Il faut dire que de la zoolâtrie à la diabolisation, l’histoire nous montre que nos relations à l’animal ne sont pas simples. C’est un domaine où la raison marque souvent le pas. Ainsi, au Moyen Âge, les animaux pouvaient être cités en justice. On dit même qu’au début du siècle précédent, en Suisse, un chien a été jugé coupable de complicité de meurtre et exécuté. Plus près de nous, la Cour de cassation a estimé que les mauvais traitements infligés à un animal étaient en partie de sa faute, en raison de son comportement. Or, il est évident que si l’on donne une responsabilité pénale à une bête, il faut en contrepartie lui donner des droits juridiques. On frôle les fables de La Fontaine… Et, à force de « bons sentiments », on en arrive à des absurdités. En fait, si l’on appliquait le code pénal, cela ne serait déjà pas si mal. Comme l’article 521-1 qui punit de 2 ans d’emprisonnement et de 30 000 € d’amende le fait d’exercer des sévices graves, ou de nature sexuelle, ou  de commettre un acte de cruauté envers un animal domestique ou apprivoisé – ou simplement tenu en captivité. Alors que bizarrement, la mise à mort, sans nécessité, n’est punie que de l’amende prévue pour la contravention de 5° classe.

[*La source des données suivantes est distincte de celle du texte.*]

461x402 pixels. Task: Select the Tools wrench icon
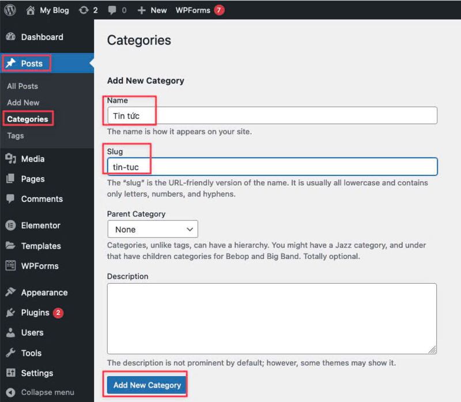(12, 353)
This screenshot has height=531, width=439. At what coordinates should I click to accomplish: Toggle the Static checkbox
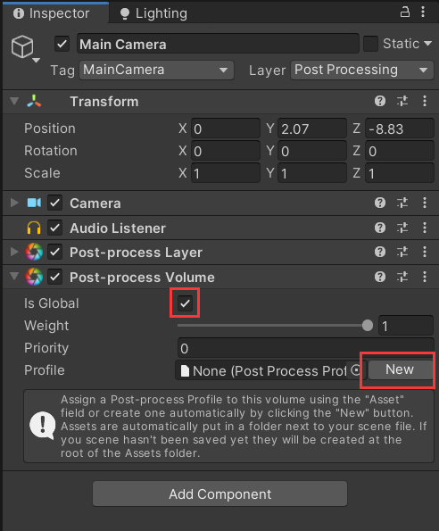pyautogui.click(x=370, y=44)
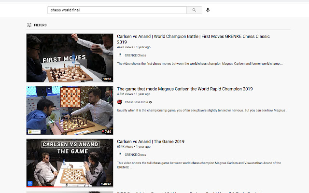Viewport: 309px width, 193px height.
Task: Focus the search box containing 'chess world final'
Action: pyautogui.click(x=116, y=10)
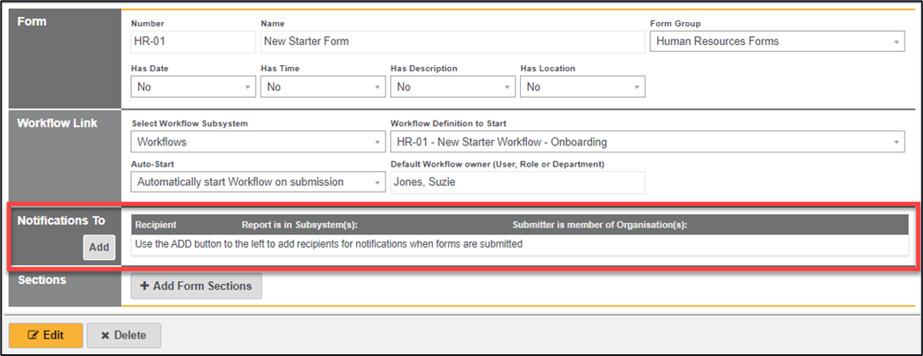Click the Report is in Subsystem(s) header
This screenshot has height=356, width=923.
[x=299, y=225]
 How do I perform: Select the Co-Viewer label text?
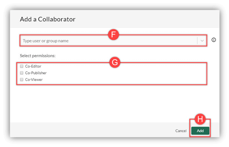[x=34, y=80]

En fait, les infractions qui visent les violences aux animaux n’encombrent pas les tribunaux. Mais les choses évoluent vite. On se souvient qu’en 2009 une jeune femme a été condamnée à 6 mois de prison ferme pour avoir aspergé un chien d’essence avant qu’un gamin y mette le feu. (L’animal, brûlé à 50 % a néanmoins survécu.) Et, en 2007, la Cour de cassation a confirmé que les actes de sodomie effectués par un homme sur son poney étaient des sévices sexuels, entérinant ainsi la condamnation à un an de prison avec sursis. Et comme cette déviance va souvent de pair avec des réseaux zoophiles, en 2010, une proposition de loi a été déposée pour lutter contre la diffusion d’images mettant en scène des animaux.

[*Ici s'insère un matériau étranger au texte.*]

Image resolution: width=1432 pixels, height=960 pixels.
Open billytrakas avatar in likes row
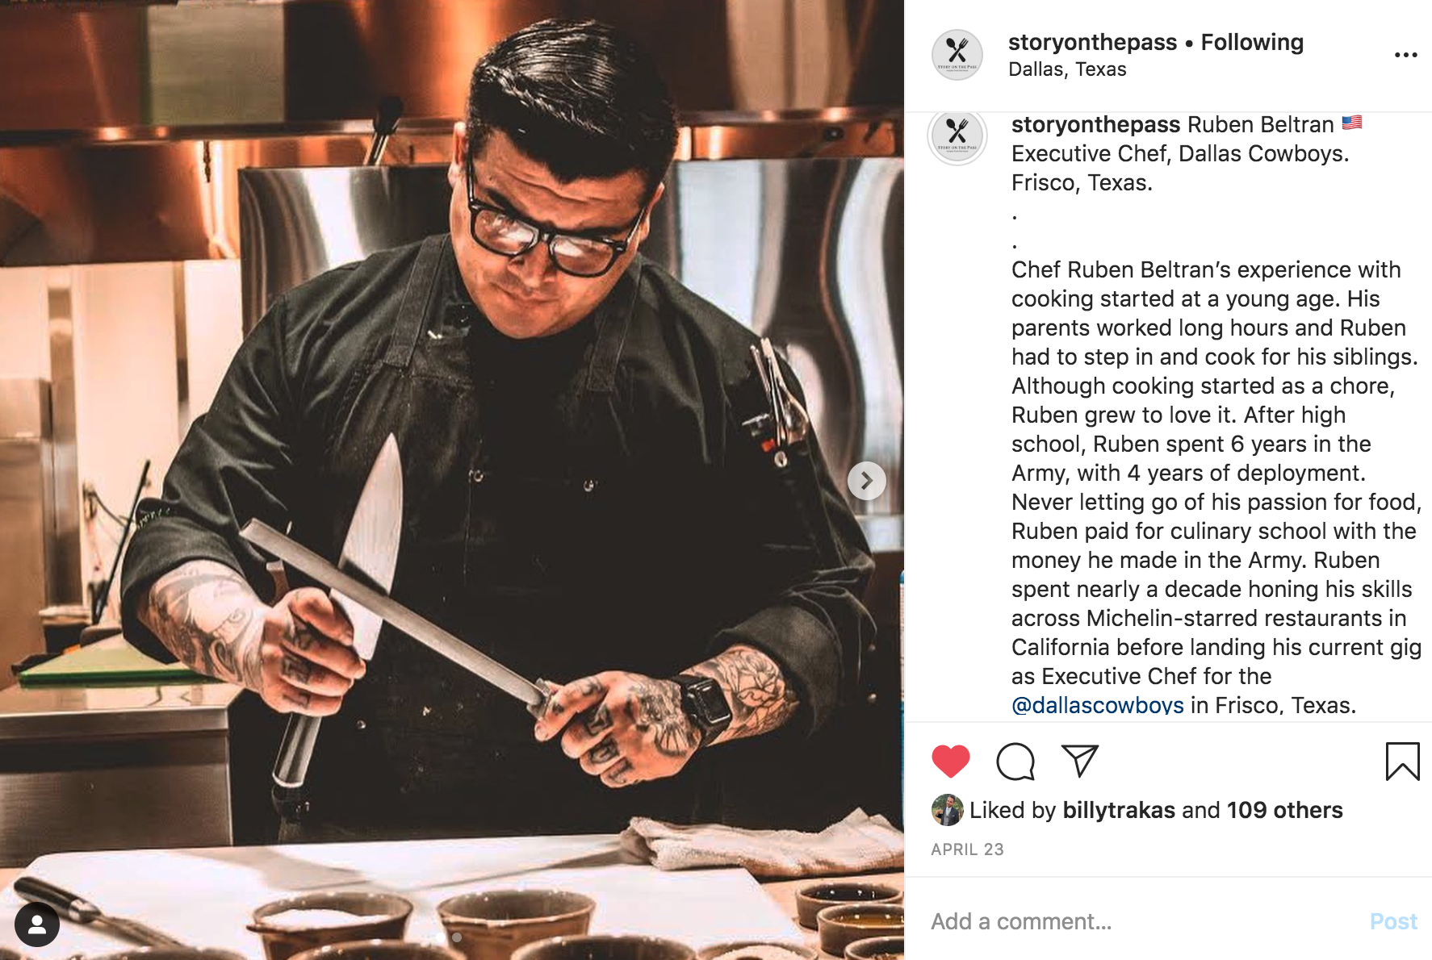click(947, 810)
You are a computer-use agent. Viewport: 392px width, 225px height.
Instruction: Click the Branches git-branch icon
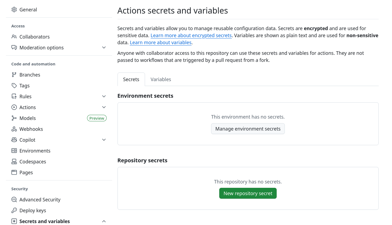point(14,75)
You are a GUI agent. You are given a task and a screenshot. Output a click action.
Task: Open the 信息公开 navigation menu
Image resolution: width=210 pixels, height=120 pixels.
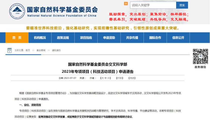point(178,38)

Volontairement, le code pénal ne parle pas  d’animaux de compagnie. Il va au-delà. Dans la pratique, on peut retenir trois catégories :

L’animal de compagnie – C’est celui qui est détenu ou destiné à être détenu par l’homme pour son agrément (art. 214-6 du code rural).

L’animal domestique – Un arrêté de 2006 fixe la liste « des espèces, races ou variétés domestiques », du moins au sens du code de l’environnement. La définition qu’il en donne est quasi incompréhensible. Pour simplifier on peut dire qu’il s’agit des animaux qui ont fait l’objet d’une sélection par l’homme. On y trouve des mammifères, des oiseaux, des poissons et même des insectes, comme le ver à soie. L’animal de compagnie figure donc dans la liste des animaux domestiques.

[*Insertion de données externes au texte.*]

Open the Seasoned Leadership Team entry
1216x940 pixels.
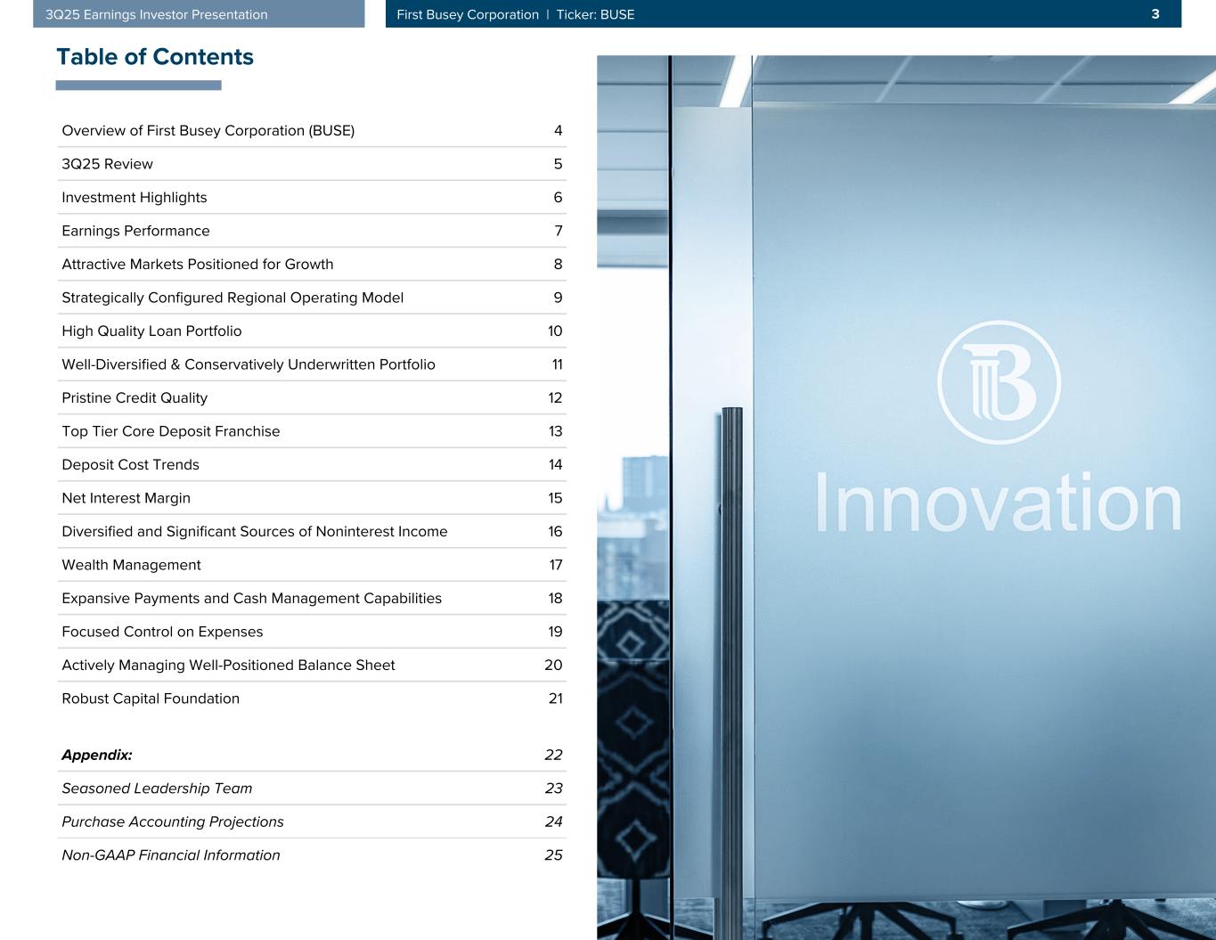157,789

Le cheval aussi, tout comme le bœuf, le porc, etc. En 2010, des députés ont déposé une proposition de loi pour que cet équidé soit considéré comme un animal de compagnie. Comme argumentaire, ils défendaient l’idée que de nos jours rien ne différencie un cheval d’un chien, animal qui peut être un outil de travail tout comme un compagnon de loisir. Sauf que les chiens ne finissent pas à l’abattoir… Sur le site de la Fondation Brigitte Bardot, on peut lire que 850 équidés seraient tués chaque jour en France. Mais le Canada reste notre principal fournisseur de viande de cheval. À ma connaissance, cette proposition de loi est restée lettre-morte…

L’animal non domestique – Ce sont toutes les autres espèces. Elles ne font donc l’objet d’aucune protection juridique lorsqu’elles vivent à l’état sauvage (sauf espèces protégées). Pour le code de l’environnement, sont considérées comme espèces animales non domestiques celles qui n’ont pas subi de modifications par sélection de la part de l’homme. La liste est établie par arrêté après avis du Conseil national de la protection de la nature (R-411-1).

Pour revenir à des choses sérieuses, c’est-à-dire l’accident de Mme Chirac, elle n’a heureusement pas été blessée. La préfecture de Corrèze a aussitôt envoyé un véhicule de remplacement et elle a pu poursuivre sa route. Oui, je sais bien, à l’heure de la rigueur, certains vont se poser des questions… Mais dans ce billet dédié aux bêtes et à leurs amis, je me contenterai d’une pensée pour le chevreuil.